Dia tak bisa menunggu sukses, maka dia melanjutkan tanpanya.
Tampaknya satu strategi yang memadai, karena waktu dan ruang terlibat dalam kesadaran kita, bukan abstraksi di luar pikiran.
Dia menyukai absurditas. Menangani pekerjaan setiap hari dengan absurditas, lalu mengabaikan pekerjaan itu sendiri.
Dan siapa yang bisa memproyeksikan apa yang mungkin muncul? Pikiran itu sendiri tidak dapat diprediksi.
Dia mencuci pakaian, memotong rumput, mengepel lantai. Sementara itu merasa seolah-olah dia harus melakukan sesuatu yang lain, keluar dari kotak, kompetensi tertentu di luar lintasan tugas-tugasnya.
Jika dia bermain kecapi, mengendarai sepeda roda satu atau berbicara bahasa Klingon, bakatnya akan memberikan bobot dan bentuk yang substansial. Orang mungkin akan mengenalnya karena itu, dan mungkin dia bisa berhenti menggeliat dalam pikirannya yang bergejolak penuh amarah.
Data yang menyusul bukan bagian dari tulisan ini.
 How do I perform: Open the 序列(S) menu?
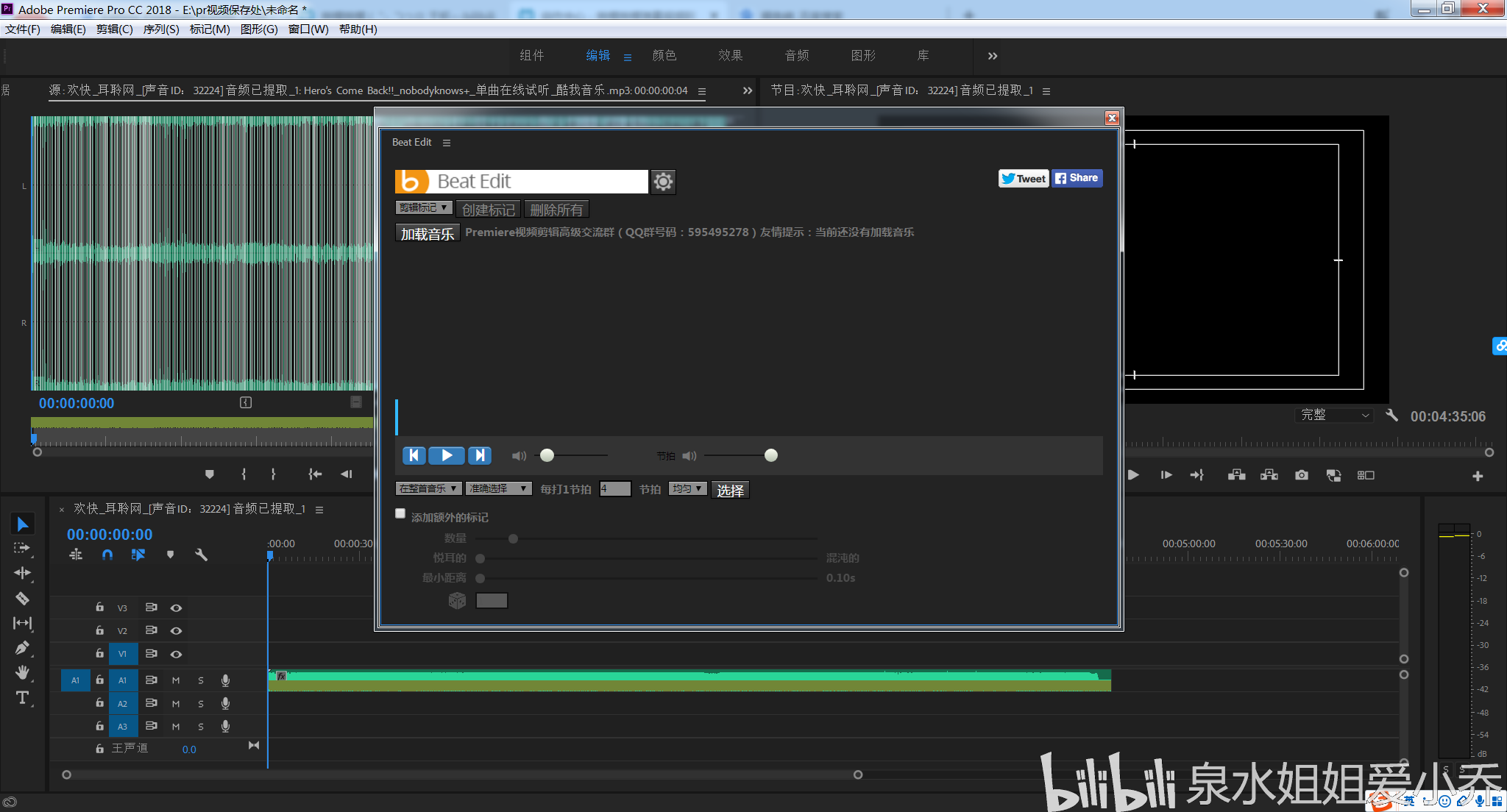click(x=161, y=29)
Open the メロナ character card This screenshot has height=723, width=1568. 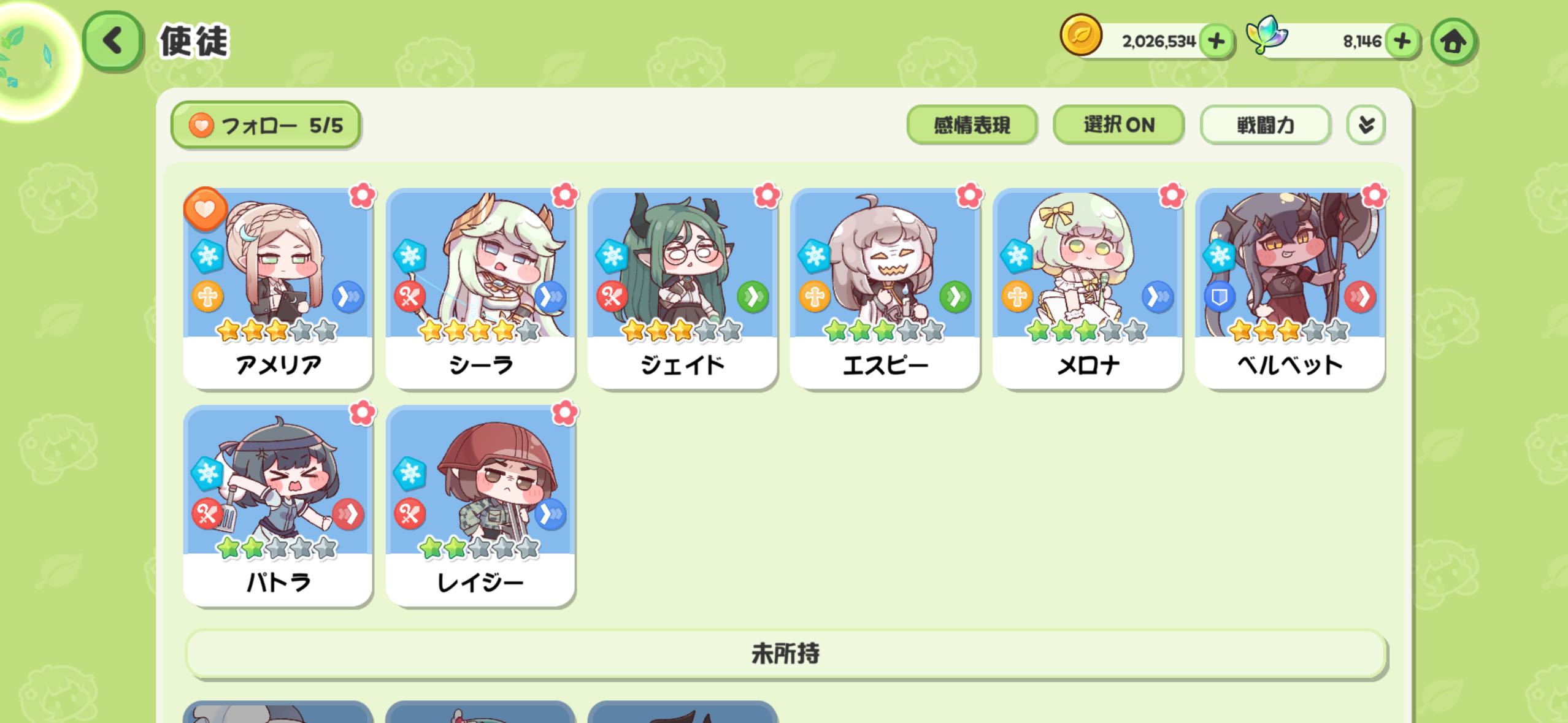(1087, 288)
Tentu saja, kompetensi khusus ini akan memajukan ritmenya sendiri, melibatkan kesabaran dan disiplin, dan tentu saja, pengorbanan.
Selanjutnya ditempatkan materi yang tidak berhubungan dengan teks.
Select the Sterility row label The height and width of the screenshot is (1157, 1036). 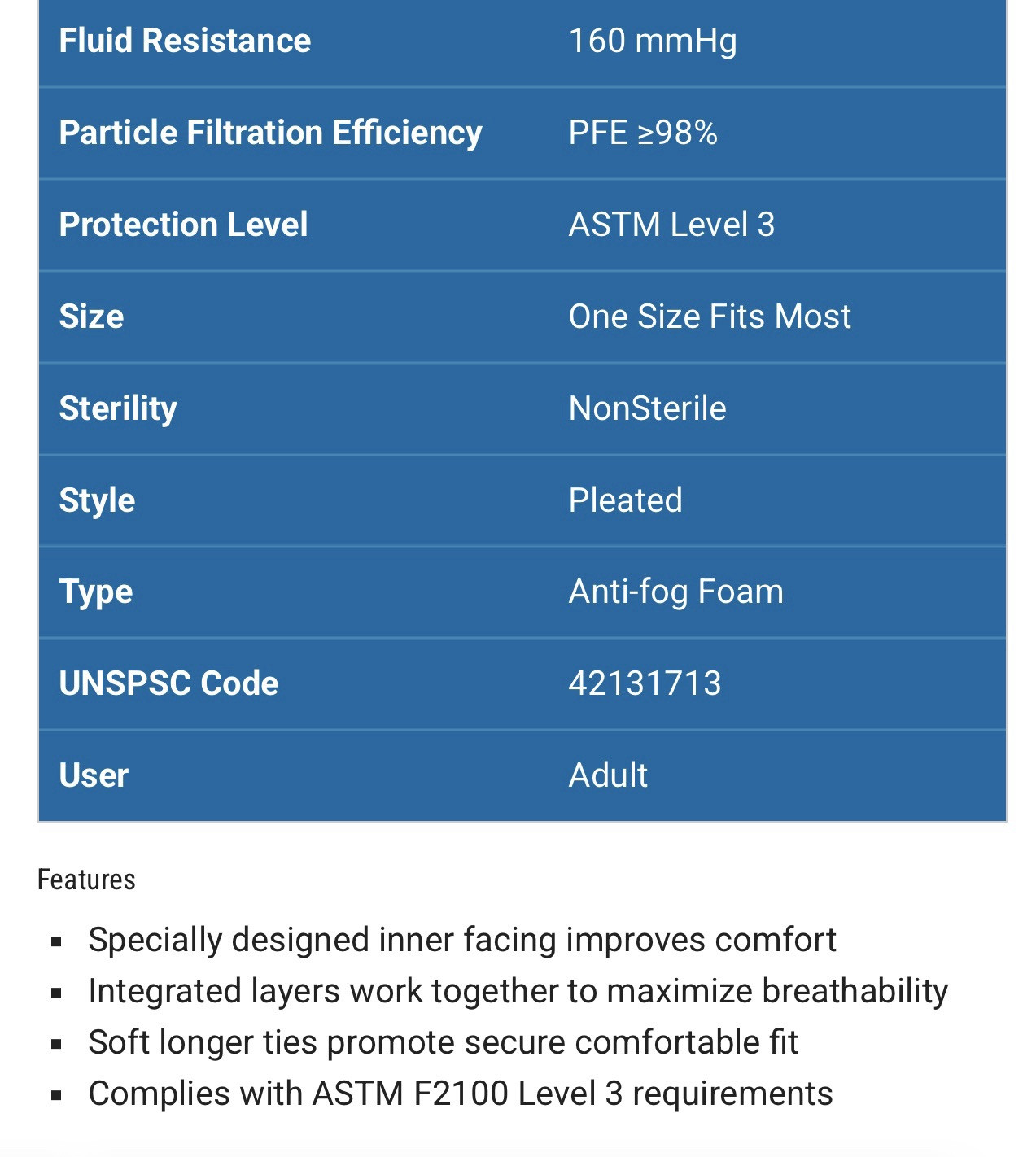(118, 408)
Dia tidak yakin apakah dia siap untuk itu. Dia merasakan kengerian akibat membayangkan perpindahan lintasan tugas-tugasnya, sebagai satu absurditas alih-alih yang lain.
Dia tak bisa menunggu sukses, maka dia melanjutkan tanpanya.
Dan ketika tidur, dia adalah seseorang yang wajahnya tertelungkup di bantal tetapi matanya tertuju pada pintu-pintu.
Setiap pintu memunculkan dan menyembunyikan kejutan hidup yang masih rahasia.